Getting a bank account is a problem for the crypto industry; even now, only a handful of banks are serving crypto businesses, Zhdanov said. It didn’t matter that much at the dawn of the crypto industry, in 2016 and earlier, he added. Back then, partnering with payment processors was enough to provide small crypto purchases, while for large amounts of crypto people would often just pay the over-the-counter brokers with cash.
But as crypto got more attention, the need for a bank account became more urgent.
Things got slightly better over time, but not a whole lot. “In 2018, we got a lot of rejections from banks,” Zhdanov said. “Back then, 90% of banks would refuse to work with crypto. Now, it’s probably 80%.”
The other 20% or so apply strict compliance rules, he added. In Europe, as the industry is getting more regulated it’s getting a bit easier.

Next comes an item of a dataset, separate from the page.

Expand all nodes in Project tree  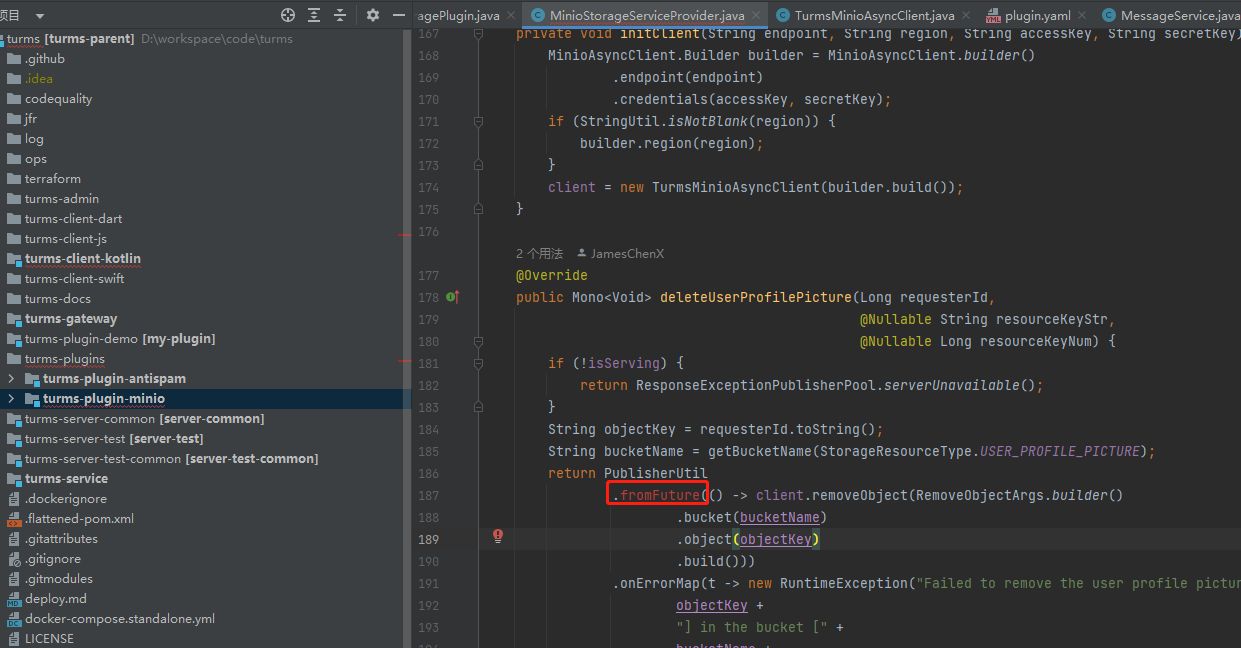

But even having a legal entity does not guarantee a bank would serve you, Zhdanov said. At first, EXMO got an Estonian license – one of the first registration formats for crypto businesses in the world. But that did not open the doors of banks for EXMO, Zhdanov said. Only in early 2020 did the exchange get an account with Lichtenstein’s Friсk Bank.
How it’s going
Since last year, stricter anti-money laundering (AML) rules, under the so-called AML5 directive, came into force across Europe. EXMO introduced obligatory authentication for users. Users did not like it, Zhdanov said: About 10% of EXMO’s clients left immediately. “Someone just didn’t want to get verified, someone tried, got an error and didn’t want to try again,” Zhdanov said.
However, all the big traders stayed on the platform because they had already been verified, he noted. Verification gives more control, so if an account gets compromised a verified user can ask the exchange to stop a withdrawal transaction by proving an intruder is trying to get money out.
Now, with the registration and more regulatory requirements, the compliance team of EXMO was nearly doubled, to 26 people. Overall income fell 10%, Zhdanov said, both because of the users’ outflow and the new costs of more compliance officers, new software for transaction-tracing and keeping up with sanction lists.
EXMO is relying on the outsourced contractors located in Russia and Ukraine for tech support. FCA appeared to be interested in why the workforce is located in these “high-risk” countries, Zhdanov said. The explanation that it’s more “cost efficient” worked, he added.
To users in such countries, the exchange is applying an “enhanced due diligence,” Zhdanov said. EXMO is especially popular among Russian-speaking traders, and the majority of users come from Russia, Ukraine and Belarus.
Another question was how many people are using EXMO, but there is a catch: How do you define a “user”? Someone who registered on a platform? Someone who has a deposit in an account? Someone who did at least one trade? These can be different numbers, the EXMO team said. They ended up counting how many users made at least one trade over the past year, Zhdanov said. That turned out to be 400,000 users.
The FCA asked how many of those were verified, and why not all. The team explained that some people had been trading but didn’t try to withdraw money from their accounts, so for the time being there was no risk associated with such users and no need to verify them. The FCA seemed to accept the logic because it hasn’t asked about this anymore, Zhdanov said. The agency also requested a sample of cases for users blocked for AML reasons, with the detailed reports.
Overall, despite the burden of the new regulation, FCA’s approach seems reasonable so far, Zhdanov said: “Their job is to protect users. That’s what is shaping their interaction with us.”